Supe por qué la casa de Raimundo no tenía ventanas.

—Todo ha sido un engaño. Me has utilizado para conseguir que abriese esta puerta. ¿Cómo pude ser tan necio? Esas acusaciones… yo las creí todas ¡Sin pruebas! ¿Cómo pude ser tan imbécil? Raimundo no era el asesino que pintaste. Era un pobre hombre que se escondía aquí, asustado, huyendo de todos; un ser triste, odiado a causa de su pasado. Tú te serviste de su infamia. Mantienes engañada a tu prima, haciéndole creer que Raimundo asesinó a su hermana. La involucraste para que te ayudara a burlarme, a presionarme, a empujarme para que te sirviese en tu retorcido plan… Pero… tú.

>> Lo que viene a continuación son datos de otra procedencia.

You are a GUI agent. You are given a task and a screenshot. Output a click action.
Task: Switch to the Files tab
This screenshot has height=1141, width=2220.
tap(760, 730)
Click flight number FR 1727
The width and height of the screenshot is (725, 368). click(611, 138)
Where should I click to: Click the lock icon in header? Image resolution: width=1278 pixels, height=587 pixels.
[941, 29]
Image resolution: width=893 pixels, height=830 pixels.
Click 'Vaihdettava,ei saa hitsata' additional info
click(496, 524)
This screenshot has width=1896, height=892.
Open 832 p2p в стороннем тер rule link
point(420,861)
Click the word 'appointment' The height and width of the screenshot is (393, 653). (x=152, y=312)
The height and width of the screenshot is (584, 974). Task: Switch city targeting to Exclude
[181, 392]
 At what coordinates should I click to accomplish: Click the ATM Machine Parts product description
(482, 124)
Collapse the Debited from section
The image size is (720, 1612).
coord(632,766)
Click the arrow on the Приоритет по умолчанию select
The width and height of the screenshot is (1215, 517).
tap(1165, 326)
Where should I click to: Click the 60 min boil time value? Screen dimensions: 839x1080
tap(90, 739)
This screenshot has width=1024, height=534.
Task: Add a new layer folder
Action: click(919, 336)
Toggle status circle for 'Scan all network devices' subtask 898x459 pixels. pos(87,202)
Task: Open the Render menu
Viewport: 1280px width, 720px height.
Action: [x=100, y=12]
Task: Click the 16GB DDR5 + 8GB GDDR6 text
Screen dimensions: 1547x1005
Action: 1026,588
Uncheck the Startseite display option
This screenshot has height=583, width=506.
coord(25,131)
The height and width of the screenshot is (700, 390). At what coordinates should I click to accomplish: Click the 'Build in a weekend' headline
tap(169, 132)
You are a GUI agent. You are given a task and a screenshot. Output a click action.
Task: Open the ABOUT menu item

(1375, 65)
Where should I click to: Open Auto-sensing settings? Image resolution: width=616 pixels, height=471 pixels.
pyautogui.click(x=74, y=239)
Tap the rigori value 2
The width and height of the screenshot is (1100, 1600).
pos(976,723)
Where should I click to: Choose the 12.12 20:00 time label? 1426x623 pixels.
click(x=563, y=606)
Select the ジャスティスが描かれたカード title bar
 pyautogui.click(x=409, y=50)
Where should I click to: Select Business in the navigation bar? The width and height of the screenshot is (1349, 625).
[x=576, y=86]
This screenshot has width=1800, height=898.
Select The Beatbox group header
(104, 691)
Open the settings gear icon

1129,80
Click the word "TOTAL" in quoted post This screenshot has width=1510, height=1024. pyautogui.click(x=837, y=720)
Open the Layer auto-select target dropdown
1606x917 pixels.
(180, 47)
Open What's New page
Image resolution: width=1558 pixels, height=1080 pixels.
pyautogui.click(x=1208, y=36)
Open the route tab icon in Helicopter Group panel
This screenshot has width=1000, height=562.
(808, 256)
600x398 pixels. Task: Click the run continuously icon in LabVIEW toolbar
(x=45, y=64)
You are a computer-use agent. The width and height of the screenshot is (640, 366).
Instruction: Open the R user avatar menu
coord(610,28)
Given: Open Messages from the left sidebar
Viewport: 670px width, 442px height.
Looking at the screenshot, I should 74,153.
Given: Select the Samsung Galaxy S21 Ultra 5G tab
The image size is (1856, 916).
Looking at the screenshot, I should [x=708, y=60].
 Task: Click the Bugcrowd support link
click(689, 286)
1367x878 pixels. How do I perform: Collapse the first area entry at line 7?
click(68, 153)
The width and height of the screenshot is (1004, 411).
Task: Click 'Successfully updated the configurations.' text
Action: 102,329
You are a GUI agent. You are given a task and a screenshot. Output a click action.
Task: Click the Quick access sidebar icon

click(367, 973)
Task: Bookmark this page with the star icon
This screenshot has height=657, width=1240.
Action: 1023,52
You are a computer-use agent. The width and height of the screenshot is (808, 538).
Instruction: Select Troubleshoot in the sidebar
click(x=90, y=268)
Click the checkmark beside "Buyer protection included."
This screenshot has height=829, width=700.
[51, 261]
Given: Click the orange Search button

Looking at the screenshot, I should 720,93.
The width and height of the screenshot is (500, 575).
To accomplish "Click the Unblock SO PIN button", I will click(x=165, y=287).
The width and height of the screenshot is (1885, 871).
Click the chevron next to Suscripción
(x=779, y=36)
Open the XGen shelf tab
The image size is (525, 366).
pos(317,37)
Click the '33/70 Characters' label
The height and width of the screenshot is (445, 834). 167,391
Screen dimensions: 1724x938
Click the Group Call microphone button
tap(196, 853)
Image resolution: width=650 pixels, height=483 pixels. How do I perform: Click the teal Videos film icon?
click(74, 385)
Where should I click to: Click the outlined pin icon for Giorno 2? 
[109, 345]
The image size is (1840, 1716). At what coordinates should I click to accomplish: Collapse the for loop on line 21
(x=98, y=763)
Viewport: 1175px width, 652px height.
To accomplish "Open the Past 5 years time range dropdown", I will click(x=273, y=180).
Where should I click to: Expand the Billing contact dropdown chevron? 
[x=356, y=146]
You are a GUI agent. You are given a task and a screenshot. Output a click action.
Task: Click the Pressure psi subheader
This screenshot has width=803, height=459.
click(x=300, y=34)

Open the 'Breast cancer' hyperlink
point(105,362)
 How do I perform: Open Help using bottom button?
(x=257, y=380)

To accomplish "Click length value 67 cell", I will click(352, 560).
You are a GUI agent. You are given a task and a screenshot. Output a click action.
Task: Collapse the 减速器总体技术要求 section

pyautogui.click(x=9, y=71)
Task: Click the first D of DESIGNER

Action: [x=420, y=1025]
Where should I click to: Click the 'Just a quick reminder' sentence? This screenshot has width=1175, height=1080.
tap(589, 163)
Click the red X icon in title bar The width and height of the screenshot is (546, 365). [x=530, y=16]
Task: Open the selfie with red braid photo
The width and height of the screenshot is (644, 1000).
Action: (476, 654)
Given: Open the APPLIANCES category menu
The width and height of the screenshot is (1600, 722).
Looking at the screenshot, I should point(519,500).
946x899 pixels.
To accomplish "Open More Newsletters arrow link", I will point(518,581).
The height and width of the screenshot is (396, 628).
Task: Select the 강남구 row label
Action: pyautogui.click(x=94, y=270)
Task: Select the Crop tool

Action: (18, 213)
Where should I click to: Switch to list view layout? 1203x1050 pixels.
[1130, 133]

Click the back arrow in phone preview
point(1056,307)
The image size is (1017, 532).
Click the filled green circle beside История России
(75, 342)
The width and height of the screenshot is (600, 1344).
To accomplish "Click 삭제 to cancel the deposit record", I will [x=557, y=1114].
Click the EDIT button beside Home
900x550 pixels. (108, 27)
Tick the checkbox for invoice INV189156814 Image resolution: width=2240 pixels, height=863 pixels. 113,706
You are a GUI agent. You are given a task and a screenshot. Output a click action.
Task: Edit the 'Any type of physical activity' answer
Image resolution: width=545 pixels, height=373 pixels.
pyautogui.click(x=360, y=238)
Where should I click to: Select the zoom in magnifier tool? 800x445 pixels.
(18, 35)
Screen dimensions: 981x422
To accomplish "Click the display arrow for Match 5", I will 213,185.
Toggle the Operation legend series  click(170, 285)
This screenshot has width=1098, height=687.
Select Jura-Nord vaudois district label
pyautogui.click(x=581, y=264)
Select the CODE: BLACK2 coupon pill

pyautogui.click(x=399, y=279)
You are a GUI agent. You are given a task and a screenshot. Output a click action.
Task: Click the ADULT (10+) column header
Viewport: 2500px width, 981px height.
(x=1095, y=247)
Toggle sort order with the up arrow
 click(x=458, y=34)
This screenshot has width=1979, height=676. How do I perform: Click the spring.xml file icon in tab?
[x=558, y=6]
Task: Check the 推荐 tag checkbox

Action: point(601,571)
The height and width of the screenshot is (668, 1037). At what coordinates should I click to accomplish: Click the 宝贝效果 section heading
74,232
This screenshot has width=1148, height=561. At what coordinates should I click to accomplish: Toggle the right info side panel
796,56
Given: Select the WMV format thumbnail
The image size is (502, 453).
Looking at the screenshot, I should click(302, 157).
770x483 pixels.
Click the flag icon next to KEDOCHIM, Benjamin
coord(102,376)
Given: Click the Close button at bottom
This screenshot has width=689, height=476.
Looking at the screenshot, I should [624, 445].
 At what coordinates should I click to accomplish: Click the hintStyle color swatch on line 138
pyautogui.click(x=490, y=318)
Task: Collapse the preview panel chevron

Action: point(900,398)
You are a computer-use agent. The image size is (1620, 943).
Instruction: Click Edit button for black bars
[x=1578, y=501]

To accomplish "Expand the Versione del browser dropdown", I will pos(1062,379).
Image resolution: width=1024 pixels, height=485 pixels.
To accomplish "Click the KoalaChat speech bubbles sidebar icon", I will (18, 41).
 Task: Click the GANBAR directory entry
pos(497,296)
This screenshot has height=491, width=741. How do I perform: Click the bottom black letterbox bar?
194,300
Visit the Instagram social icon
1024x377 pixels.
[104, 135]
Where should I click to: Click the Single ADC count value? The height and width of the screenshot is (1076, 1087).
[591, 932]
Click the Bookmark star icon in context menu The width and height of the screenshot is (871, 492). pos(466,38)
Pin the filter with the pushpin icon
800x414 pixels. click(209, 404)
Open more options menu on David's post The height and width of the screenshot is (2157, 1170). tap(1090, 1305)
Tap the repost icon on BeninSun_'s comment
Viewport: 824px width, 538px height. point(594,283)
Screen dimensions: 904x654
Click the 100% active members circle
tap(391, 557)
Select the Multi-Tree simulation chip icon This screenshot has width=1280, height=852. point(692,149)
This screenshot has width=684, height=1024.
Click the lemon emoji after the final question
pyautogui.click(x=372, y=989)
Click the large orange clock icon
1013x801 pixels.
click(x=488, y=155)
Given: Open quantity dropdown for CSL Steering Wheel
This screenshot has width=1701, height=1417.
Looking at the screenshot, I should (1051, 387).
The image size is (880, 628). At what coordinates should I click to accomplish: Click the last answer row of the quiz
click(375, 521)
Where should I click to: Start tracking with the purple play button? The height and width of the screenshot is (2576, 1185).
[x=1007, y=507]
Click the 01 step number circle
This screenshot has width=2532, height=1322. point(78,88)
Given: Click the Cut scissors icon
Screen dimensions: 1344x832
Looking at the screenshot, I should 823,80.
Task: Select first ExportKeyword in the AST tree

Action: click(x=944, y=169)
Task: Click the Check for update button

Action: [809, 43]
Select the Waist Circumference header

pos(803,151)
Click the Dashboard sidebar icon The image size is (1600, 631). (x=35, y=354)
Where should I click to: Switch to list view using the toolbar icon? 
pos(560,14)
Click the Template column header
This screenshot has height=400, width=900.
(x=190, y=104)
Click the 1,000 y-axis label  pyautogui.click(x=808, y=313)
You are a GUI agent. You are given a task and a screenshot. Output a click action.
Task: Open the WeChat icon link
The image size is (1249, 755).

Siempre fuiste tú. ¿Cómo si no ibas a saber que usaron una hoz? Sólo yo conseguí el informe de la autopsia, que tú no habías visto. ¿Por qué no me di cuenta? ¿Esperanza lo sabe? No, claro. Ella no debe saberlo. ¿Cuándo piensas matarla? ¿Tanto vale esa maldita casa? ¡Por Dios, si es una miseria despreciable! El maestro trató de advertirme… Je, Ella… maldito vino… si hubiese estado más sereno. Si me hubiese parado a pensar…

No pude seguir pensando. La odiosa mujercilla me golpeó brutalmente en la sien con la culata de su escopeta. Dejé de especular y de sentir.

Gregoria era una mujer ruin y despreciable, heredera de una familia codiciosa y repugnante. Pero, con todo, no era peor que yo. Acaso mejor. Me engañé al creerme engañado, pues fueron mi triste codicia, mi gran cobardía y mi propia mezquindad las que me condujeron a La Fosa.

Y aquí, enterrado en el cieno de esta poza que le dio nombre al pueblo, espero la llegada de los cerdos que pronto derribarán la reja salvadora, borrando la memoria de mis infames logros.

Un sí a destiempo. Un miedo banal. Una desidia culpable. Una credulidad morbosa. Una maquinación huidiza. Un merecido fin.